Réforme des retraites

Accord sur la pénibilité du travail : les entreprises sont en retard selon l’enquête Atéquacy et France Retraite

Atéquacy et France Retraite (filiales d’Adding Group) ont présenté une enquête sur l’impact de la réforme des retraites autour des nouvelles obligations en matière de prévention des risques et de gestion de la pénibilité au travail.

- Il en ressort que  9 entreprises sur 10 interrogées ne constatent pas d’augmentation de la demande de reconnaissance d’incapacité permanente (IPP) de la part de leurs salariés suite aux nouveaux droits instaurés par la réforme dont notamment la possibilité d’un départ anticipé à la retraite pour pénibilité ;

- Sur l’ensemble des répondants, 83 % d’entre eux n’ont relevé aucun départ à la retraite pour pénibilité (chiffre similaire à 2010). Les départs en retraite ne semblent pas s’être accélérés suite à la réforme : pour une entreprise sur dix, les plans de départ en retraite n’ont pas évolué. Les répondants soulignent un réel manque d’information des salariés (premier item cité parmi 4 propositions).

- A un mois de l’échéance (1er janvier 2012), seule une entreprise sur cinq, concernée par cette obligation, a mis en place le plan ou l’accord imposée par la réforme. On constate un retard généralisé des entreprises sur cette mesure, la mise en place des obligations impliquant une phase de diagnostic longue et parfois fastidieuse.

- Près de 60 % des entreprises sollicitées dans cette enquête comptent mettre en place un plan ou un accord anti-pénibilité. Parmi celles-ci, 52 % s’orientent vers un plan et 36 % vers un accord d’entreprise. Les 40 % restant ont soit déjà opté pour un plan ou négocié un accord (ou utilisent un autre plan d’action ou accord traitant du sujet), soit comptent utiliser un dispositif de branche, ou encore ne sont pas concernées

 - 47% des entreprises ont consulté leurs partenaires sociaux sur la gestion de la pénibilité au sein de l’entreprise (1 entreprise sur 2 a déjà négocié avec ses partenaires sociaux). Toutes les entreprises ne sont pas concernées par cette consultation ce qui explique en partie l’importance du nombre de réponses négatives.

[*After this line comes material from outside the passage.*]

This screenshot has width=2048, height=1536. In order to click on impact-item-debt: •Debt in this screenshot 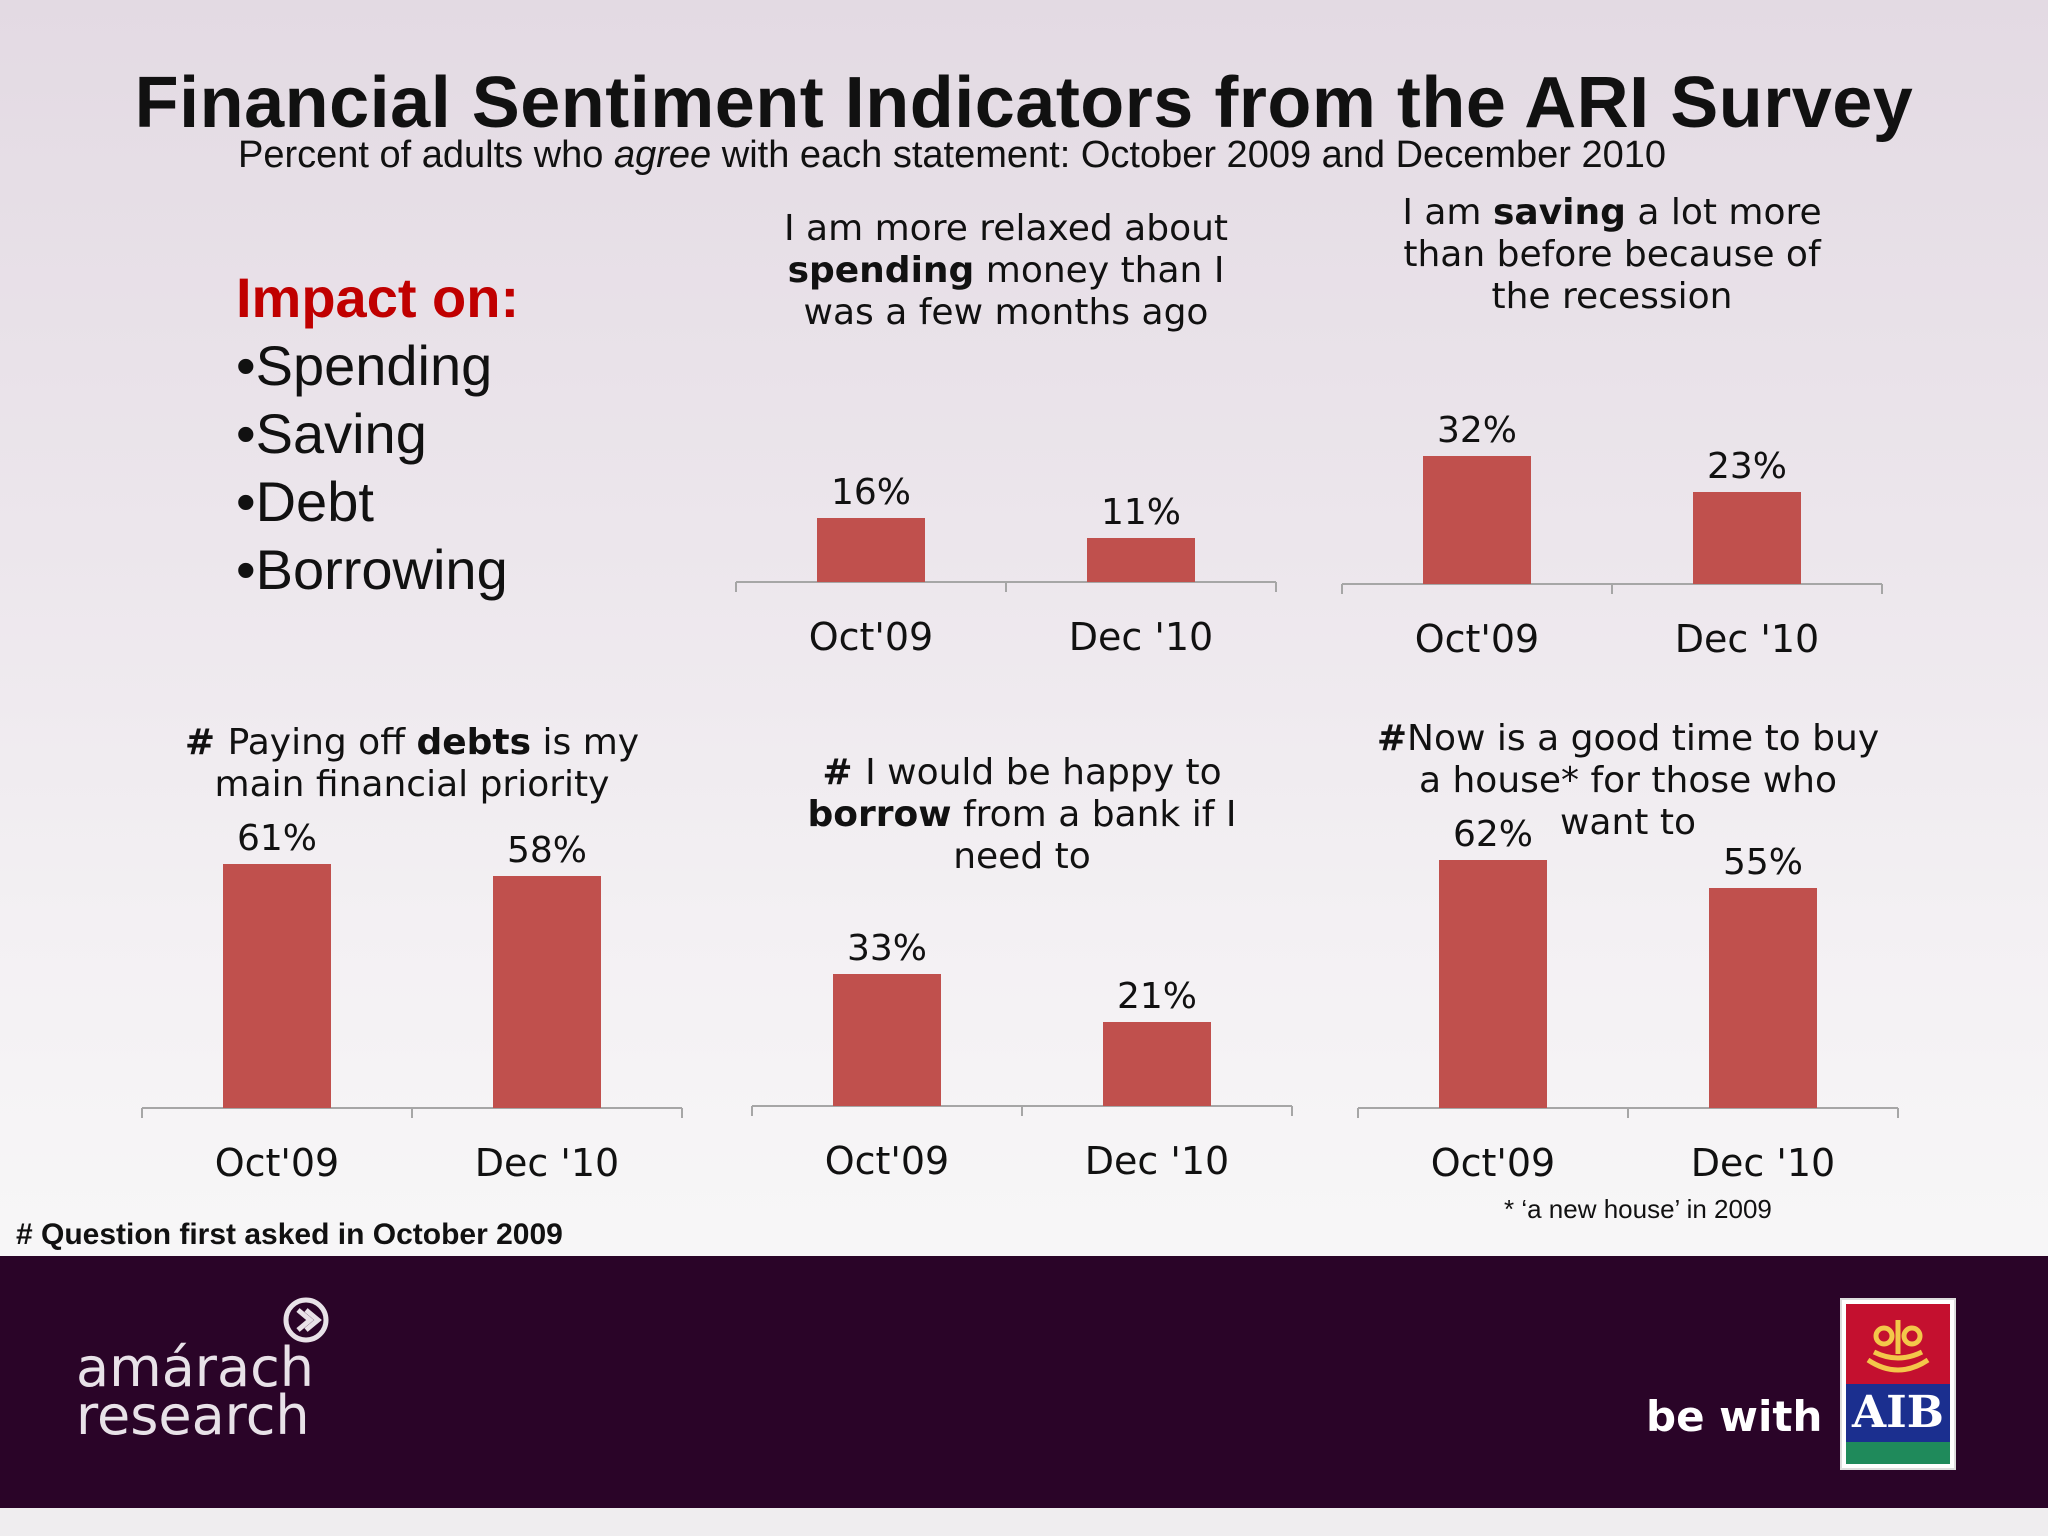, I will do `click(305, 502)`.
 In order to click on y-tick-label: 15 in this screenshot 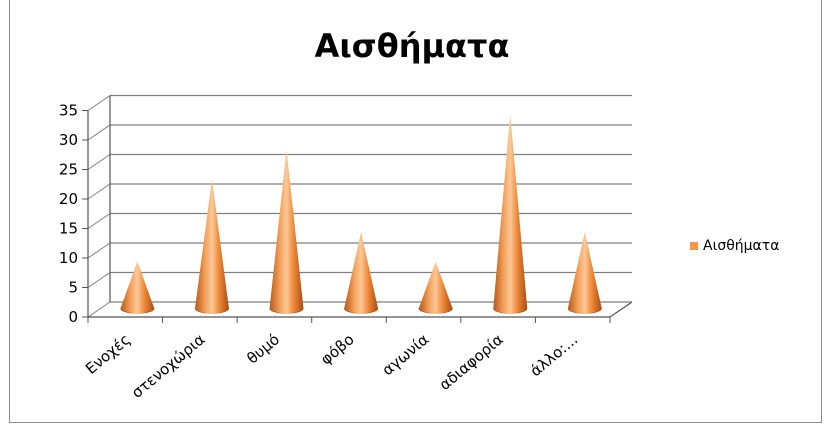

- 35 % des répondants déclarent disposer d’un système de mesure de la pénibilité. Les systèmes de mesure les plus utilisés sont la surveillance des taux d’absentéisme, des taux AT/MP, ainsi que des taux d’incapacité.

- La loi de la réforme des retraites prévoit la mise en place d’un fonds national de soutien relatif à la pénibilité, destiné à soutenir les actions des entreprises couvertes par un accord collectif de branche (art. 86). Même si ce fonds n’est destiné qu’à une partie des entreprises, l’enquête révèle que plus de 2 entreprises sur 3 n’en avaient pas connaissance alors qu’une meilleure information jouerait en faveur d’un certain nombre d’entre elles dans le financement d’actions d’expertises ou de promotion de mesures préventives.

- Les départs anticipés à la retraite des salariés affectés par la pénibilité au travail seront financés par une 4ème majoration du taux de cotisation accident du travail au 1er janvier 2012. (art.55). La majeure partie des entreprises (62 %) ignorent qu’elles vont contribuer à financer le dispositif de retraite anticipée pour pénibilité via cette 4ème majoration du taux AT/MP. Le montant de la majoration sera connu fin décembre 2011.

L’étude a été menée du 15 septembre au 30 novembre 2011, auprès de 107 responsables RH Sécurité et Retraite d’entreprises françaises de tous secteurs, interrogés par le biais d’un questionnaire en ligne.